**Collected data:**
Segment Open
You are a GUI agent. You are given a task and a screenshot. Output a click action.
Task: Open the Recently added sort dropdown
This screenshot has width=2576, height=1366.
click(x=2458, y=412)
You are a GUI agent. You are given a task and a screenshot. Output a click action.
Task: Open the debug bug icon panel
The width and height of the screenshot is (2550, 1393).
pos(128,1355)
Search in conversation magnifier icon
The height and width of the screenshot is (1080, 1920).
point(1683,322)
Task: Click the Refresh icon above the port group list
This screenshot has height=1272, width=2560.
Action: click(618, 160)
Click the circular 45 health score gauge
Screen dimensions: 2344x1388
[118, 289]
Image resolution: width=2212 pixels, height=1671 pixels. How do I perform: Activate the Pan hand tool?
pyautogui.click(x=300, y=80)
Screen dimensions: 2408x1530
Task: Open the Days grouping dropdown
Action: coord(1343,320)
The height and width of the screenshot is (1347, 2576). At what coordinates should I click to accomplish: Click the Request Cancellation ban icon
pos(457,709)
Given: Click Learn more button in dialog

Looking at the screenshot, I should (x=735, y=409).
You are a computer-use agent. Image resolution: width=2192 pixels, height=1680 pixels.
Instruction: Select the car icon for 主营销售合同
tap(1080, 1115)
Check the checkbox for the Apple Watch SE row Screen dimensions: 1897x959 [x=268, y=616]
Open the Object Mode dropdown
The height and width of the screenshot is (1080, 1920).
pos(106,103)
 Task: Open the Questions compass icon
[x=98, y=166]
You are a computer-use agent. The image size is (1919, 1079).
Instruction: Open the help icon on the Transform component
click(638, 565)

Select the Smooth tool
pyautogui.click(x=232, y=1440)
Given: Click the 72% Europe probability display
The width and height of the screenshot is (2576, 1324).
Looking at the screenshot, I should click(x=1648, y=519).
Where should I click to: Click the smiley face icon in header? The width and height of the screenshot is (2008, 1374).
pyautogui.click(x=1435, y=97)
Segment Closed
**Directions for this task:** In the entries, the line containing "Instruction: Open the" and every line after it through the last are to be duplicated exactly, and no other line is to be included.

**Written response:**
Instruction: Open the help icon on the Transform component
click(638, 565)

Select the Smooth tool
pyautogui.click(x=232, y=1440)
Given: Click the 72% Europe probability display
The width and height of the screenshot is (2576, 1324).
Looking at the screenshot, I should click(x=1648, y=519).
Where should I click to: Click the smiley face icon in header? The width and height of the screenshot is (2008, 1374).
pyautogui.click(x=1435, y=97)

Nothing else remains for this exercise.